Re: is this string styled?
Re: is this string styled?
- Subject: Re: is this string styled?
- From: Craig Dooley <email@hidden>
- Date: Mon, 9 Jan 2006 14:16:31 -0500
Actually, the overhead is much less if you use larger files. I
created a text file of 2646000 bytes in vim. Paste this into textedit
and save as a rtf, and it is 2772314 bytes. Paste it into Core Data
Stickies, and the file is 3529055 bytes. Still about 1 1/3 times the
size of the straight text, but nowhere near the 50+ megs you were
implying.
I'm not trying to say that space is worthless, but you seemed to be
under the wrong impression of how much space would be wasted.
- Craig
On 1/9/06, Matt Neuburg <email@hidden> wrote:
> On Sun, 8 Jan 2006 01:02:35 -0800, Kevin Ballard <email@hidden> said:
> >I'm wondering at the purpose behind this. Is it really worth all the
> >trouble for this? A simple attributed string (one with just default
> >attributes) isn't much more space than the string itself.
>
> Not so. Try it yourself. You can use the Core Data Stickies example project
> as a test bed. A sticky that reads "This is a test.", which is 15
> characters, takes 256 characters in the resulting xml file. Now scale that
> up. My app typically stores, let's say, 5MB of little text snippets like
> that. If I can prevent the xml file from ballooning to something on the
> order of 100MB, I should do so.
>
> Now, to be sure, I may not be able to do so. But surely you must admit that
> it is in any case a reasonable design goal. Or perhaps you don't admit that?
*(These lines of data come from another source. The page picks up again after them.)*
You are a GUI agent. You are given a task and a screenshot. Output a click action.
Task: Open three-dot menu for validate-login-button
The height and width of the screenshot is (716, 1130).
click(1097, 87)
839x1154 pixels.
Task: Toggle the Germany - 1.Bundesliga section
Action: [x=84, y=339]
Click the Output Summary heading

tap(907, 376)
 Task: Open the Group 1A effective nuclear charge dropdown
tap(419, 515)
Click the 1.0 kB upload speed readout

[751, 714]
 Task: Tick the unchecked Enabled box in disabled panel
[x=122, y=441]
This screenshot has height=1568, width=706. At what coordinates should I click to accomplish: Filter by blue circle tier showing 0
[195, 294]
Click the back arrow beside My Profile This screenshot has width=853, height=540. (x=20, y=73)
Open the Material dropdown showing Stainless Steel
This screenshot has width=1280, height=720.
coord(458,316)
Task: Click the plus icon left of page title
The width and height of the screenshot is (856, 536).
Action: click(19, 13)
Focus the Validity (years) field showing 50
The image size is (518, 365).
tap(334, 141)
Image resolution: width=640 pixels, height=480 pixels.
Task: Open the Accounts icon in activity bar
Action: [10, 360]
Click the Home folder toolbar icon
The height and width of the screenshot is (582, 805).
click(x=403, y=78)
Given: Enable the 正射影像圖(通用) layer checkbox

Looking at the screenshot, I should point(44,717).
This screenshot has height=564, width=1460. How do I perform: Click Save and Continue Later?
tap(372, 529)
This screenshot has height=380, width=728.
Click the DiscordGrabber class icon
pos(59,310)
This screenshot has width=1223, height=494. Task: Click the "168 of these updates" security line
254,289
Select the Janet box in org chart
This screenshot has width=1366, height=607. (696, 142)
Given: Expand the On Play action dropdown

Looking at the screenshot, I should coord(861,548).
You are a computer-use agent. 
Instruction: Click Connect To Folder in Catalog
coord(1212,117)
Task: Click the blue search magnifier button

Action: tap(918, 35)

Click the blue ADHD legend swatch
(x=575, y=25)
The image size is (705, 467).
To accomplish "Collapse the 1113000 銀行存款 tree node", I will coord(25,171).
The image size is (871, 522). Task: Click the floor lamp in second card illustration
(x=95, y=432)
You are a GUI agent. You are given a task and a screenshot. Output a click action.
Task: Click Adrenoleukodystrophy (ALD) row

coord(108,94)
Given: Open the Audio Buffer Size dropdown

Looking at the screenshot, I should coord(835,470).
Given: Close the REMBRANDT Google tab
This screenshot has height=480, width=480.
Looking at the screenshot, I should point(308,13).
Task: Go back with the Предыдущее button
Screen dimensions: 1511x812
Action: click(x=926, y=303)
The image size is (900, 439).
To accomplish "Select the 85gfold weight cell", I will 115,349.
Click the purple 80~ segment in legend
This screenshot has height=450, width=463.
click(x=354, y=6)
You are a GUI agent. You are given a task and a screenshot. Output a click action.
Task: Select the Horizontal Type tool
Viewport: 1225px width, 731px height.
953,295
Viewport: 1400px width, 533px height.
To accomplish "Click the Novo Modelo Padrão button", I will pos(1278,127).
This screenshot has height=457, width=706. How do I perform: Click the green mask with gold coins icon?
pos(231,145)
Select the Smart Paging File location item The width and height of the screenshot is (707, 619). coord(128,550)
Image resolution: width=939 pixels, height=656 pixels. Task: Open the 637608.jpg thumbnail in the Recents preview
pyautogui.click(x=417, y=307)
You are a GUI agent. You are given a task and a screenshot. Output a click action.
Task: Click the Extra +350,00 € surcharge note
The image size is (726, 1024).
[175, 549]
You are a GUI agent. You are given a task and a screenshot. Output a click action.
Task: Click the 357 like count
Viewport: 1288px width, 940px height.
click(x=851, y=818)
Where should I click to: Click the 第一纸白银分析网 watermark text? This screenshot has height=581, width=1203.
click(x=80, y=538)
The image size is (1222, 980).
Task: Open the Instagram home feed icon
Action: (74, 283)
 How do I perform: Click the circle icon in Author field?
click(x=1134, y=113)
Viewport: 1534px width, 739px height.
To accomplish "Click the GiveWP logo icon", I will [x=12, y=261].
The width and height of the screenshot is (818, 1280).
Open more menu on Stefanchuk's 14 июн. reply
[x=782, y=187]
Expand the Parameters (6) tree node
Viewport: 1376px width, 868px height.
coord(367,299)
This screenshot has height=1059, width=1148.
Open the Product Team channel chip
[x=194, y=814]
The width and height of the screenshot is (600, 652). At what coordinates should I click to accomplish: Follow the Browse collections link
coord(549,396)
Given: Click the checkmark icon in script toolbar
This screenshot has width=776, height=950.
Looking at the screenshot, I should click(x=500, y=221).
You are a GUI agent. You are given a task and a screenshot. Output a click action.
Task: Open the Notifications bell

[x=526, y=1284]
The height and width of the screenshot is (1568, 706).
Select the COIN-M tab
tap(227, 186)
> Perhaps you have unlimited storage space, and you like to imagine that
> everyone else does too, and that whoever doesn't is not worth considering as
> human. But I come from an age when computer resources of time and space were
> at a premium, and it was regarded as desirable to save storage space where
> possible; and I happen think it is a form of politeness and respect to one's
> users to continue this practice. And in my experience, a user who finds that
> an application's files seem disproportionately large will balk at using that
> application (indeed, I myself react in just that way).
>
> In any case I don't see why I have to describe and defend larger design
> goals merely in order to pose a simple technical question. Either I can or I
> can't learn whether an attributed string has the "default attributes", so
> that I can substitute a pure NSString for it. Perhaps I'll fail, but
> questioning the bona fides of my purposes, and implicitly advising me not
> even to try, is not on point.
>
> m.
>
> --
> matt neuburg, phd = email@hidden, <http://www.tidbits.com/matt/>
> A fool + a tool + an autorelease pool = cool!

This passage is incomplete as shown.